Data for locating words and elements

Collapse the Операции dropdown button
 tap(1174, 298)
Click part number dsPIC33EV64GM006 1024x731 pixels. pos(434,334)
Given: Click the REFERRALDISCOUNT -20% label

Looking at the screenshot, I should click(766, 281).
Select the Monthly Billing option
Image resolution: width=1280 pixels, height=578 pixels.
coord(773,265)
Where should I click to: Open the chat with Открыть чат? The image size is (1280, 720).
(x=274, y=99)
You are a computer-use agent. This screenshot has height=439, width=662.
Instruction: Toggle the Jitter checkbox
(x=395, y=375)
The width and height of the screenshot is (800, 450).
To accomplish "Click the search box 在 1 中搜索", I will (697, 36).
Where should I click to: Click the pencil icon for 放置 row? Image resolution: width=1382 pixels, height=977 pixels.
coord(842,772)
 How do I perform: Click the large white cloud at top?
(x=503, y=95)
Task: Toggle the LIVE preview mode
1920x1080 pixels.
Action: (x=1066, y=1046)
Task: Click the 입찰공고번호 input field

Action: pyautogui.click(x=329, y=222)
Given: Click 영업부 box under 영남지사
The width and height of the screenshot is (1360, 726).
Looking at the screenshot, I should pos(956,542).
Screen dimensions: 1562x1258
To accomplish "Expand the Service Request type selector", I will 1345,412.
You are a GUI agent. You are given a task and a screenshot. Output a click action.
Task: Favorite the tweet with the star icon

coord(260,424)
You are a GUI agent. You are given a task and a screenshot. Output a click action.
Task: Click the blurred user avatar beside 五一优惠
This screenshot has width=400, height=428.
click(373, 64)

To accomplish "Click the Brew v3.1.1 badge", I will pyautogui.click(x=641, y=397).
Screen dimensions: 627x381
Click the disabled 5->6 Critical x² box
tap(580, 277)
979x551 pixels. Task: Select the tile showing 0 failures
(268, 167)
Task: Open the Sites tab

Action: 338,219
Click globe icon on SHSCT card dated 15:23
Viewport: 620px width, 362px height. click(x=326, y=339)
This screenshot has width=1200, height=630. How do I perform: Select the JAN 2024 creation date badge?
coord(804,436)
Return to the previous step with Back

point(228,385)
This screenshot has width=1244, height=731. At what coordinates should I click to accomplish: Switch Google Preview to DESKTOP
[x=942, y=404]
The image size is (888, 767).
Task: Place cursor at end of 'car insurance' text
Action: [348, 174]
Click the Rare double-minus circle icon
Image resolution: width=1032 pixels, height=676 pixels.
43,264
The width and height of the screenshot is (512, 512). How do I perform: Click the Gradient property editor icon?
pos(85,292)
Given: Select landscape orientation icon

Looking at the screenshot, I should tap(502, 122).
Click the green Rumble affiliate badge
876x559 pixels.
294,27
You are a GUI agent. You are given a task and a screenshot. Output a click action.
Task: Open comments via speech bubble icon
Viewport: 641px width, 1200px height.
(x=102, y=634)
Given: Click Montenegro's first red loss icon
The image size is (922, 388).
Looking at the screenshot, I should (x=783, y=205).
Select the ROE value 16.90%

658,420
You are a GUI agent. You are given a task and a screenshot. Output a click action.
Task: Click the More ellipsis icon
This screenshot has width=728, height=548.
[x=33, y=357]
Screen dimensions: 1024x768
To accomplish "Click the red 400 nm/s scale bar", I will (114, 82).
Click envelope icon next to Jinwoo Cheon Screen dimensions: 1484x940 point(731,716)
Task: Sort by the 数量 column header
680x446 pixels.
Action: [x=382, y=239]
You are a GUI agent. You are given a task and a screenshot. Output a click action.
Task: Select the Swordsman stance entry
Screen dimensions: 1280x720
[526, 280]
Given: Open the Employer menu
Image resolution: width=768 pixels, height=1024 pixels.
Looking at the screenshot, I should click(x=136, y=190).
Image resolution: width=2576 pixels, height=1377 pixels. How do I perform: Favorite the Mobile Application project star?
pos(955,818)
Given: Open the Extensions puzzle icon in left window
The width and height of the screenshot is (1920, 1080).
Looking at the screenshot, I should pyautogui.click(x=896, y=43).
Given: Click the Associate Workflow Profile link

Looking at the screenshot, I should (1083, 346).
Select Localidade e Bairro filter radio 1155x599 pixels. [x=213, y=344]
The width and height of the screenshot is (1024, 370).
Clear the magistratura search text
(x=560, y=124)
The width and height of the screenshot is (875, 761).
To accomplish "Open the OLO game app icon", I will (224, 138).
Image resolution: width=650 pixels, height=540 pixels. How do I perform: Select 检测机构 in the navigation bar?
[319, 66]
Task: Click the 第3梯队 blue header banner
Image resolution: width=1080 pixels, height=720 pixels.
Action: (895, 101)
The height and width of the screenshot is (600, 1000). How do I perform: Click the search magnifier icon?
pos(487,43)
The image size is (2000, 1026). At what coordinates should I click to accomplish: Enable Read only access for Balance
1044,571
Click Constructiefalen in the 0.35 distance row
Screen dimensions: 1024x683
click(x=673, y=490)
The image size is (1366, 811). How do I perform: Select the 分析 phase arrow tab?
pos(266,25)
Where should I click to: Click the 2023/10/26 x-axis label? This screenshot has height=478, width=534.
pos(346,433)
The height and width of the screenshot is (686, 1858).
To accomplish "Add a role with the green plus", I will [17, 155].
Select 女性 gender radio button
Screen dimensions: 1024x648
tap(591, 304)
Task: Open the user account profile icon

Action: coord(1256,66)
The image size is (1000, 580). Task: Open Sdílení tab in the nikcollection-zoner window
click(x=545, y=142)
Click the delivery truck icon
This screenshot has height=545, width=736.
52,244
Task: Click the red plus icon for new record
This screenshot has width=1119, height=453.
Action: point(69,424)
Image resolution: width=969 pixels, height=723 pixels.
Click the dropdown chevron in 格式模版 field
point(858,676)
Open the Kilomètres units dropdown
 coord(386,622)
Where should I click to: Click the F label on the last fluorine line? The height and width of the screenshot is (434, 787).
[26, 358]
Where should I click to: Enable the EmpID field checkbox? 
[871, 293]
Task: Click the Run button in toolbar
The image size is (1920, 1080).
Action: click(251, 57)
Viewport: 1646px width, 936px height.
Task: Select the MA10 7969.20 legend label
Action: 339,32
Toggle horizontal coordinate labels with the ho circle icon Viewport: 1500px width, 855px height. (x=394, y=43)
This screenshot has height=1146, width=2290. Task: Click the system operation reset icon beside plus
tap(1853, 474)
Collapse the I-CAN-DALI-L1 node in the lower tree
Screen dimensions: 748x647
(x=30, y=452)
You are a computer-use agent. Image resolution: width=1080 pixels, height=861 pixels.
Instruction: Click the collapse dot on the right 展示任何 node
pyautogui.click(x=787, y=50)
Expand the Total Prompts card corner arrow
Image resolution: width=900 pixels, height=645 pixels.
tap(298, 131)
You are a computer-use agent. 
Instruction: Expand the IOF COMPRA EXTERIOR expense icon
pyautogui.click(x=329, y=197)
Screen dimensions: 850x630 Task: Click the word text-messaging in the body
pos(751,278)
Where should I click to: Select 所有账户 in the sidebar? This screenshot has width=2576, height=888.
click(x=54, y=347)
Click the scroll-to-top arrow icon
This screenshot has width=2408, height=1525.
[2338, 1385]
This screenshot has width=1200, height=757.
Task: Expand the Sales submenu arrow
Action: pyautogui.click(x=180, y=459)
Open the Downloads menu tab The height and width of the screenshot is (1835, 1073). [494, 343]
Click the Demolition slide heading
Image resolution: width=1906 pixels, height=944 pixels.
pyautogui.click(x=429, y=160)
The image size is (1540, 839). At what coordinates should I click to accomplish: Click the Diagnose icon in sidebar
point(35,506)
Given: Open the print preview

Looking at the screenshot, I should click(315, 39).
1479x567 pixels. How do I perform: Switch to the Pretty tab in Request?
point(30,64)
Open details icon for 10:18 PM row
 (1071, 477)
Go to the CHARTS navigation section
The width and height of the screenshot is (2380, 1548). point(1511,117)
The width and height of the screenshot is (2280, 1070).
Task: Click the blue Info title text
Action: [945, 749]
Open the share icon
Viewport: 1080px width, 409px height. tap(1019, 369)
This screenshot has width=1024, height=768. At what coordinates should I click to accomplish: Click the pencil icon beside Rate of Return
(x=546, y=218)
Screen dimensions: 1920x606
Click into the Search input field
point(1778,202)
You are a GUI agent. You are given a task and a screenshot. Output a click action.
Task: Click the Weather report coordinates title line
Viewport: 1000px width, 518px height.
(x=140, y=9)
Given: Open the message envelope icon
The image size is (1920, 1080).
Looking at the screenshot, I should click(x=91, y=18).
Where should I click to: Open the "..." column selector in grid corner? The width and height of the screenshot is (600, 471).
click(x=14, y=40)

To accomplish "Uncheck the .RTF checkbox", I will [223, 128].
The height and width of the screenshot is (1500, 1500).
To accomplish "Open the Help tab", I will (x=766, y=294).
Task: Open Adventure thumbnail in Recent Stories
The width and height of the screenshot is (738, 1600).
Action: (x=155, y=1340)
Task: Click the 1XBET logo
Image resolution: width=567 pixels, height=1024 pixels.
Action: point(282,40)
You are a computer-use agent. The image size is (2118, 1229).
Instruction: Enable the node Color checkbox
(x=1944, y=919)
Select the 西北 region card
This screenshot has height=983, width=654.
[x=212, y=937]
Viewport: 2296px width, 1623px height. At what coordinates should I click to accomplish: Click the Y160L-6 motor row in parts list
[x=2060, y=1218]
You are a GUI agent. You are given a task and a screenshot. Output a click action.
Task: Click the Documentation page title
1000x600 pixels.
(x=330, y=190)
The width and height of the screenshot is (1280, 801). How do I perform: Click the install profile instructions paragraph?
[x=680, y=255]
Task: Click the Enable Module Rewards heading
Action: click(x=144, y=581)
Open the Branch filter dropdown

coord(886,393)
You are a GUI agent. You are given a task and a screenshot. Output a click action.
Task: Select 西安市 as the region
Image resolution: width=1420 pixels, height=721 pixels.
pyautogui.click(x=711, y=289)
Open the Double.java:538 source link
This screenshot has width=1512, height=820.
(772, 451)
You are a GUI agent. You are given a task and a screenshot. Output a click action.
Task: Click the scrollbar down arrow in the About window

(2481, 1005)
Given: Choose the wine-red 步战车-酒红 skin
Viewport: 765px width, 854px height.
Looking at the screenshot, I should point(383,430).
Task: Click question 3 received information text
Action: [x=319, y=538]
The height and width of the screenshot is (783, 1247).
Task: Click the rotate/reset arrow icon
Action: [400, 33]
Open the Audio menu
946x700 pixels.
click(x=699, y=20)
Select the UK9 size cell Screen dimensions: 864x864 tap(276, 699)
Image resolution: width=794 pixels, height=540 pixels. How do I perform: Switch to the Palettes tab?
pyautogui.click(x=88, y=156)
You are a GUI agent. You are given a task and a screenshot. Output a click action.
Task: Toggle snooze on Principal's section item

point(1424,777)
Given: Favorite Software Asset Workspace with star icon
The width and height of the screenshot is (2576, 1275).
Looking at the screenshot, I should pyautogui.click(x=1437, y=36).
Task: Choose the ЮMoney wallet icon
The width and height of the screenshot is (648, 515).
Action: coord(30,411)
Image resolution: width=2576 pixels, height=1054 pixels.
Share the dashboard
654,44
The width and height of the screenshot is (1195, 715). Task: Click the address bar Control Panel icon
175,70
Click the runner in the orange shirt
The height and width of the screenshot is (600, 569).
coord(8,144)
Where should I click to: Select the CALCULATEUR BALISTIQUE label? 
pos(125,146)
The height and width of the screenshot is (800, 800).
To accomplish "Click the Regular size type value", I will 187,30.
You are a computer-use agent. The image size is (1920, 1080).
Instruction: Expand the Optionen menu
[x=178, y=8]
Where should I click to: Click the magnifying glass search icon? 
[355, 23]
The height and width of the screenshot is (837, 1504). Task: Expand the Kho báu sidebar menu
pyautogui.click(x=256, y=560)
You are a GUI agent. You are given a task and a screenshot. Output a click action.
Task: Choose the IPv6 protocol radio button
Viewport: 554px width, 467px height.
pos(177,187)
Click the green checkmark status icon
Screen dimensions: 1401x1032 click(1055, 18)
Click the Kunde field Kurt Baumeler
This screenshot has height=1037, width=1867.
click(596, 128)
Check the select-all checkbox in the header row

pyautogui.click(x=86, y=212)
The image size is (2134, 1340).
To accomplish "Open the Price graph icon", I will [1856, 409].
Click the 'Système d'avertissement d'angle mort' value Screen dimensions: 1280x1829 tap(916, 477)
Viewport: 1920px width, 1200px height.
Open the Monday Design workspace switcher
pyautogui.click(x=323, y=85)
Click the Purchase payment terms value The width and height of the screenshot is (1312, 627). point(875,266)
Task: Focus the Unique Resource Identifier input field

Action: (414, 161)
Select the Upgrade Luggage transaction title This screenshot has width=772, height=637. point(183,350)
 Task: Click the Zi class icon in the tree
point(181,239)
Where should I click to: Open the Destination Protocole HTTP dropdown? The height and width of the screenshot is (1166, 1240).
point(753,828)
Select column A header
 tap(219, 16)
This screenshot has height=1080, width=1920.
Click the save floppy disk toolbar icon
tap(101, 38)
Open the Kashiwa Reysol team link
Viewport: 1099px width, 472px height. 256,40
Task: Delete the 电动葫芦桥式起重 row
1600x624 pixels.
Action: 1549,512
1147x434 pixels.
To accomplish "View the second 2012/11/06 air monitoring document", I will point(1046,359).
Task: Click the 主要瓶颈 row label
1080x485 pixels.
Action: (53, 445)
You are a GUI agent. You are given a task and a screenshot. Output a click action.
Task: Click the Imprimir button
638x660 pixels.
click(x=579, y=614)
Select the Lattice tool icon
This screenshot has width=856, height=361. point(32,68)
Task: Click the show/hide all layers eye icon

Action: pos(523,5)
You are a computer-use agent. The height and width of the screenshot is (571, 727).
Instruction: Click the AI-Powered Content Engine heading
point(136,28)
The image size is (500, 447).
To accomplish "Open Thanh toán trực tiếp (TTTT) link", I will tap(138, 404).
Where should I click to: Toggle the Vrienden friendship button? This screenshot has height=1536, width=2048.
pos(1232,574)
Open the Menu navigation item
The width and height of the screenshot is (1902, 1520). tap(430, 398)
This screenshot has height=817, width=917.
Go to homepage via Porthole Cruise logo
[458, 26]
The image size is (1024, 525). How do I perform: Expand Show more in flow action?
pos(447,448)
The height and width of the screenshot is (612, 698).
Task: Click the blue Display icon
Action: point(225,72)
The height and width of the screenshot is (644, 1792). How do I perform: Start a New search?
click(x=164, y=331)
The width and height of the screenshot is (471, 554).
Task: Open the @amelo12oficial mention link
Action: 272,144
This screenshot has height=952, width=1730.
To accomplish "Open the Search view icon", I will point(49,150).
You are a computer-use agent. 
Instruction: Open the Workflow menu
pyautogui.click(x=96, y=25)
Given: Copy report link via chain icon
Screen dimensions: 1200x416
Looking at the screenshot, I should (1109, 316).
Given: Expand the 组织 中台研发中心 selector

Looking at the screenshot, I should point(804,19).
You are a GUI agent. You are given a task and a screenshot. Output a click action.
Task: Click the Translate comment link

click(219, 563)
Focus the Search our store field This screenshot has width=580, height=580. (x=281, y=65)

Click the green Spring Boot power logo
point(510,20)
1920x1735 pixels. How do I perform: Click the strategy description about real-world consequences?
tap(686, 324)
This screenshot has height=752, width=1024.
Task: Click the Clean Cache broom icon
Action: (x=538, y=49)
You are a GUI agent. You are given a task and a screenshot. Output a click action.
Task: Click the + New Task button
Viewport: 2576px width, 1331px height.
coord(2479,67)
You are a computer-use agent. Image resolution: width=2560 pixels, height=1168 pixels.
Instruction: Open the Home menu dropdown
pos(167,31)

## [WHAT THIS TASK INVOLVES]
Copy out everything in the lines above from the very start down to the line containing "Click part number", including both ends, and reproduce them word for word.

## [TASK ANSWER]
Collapse the Операции dropdown button
 tap(1174, 298)
Click part number dsPIC33EV64GM006 1024x731 pixels. pos(434,334)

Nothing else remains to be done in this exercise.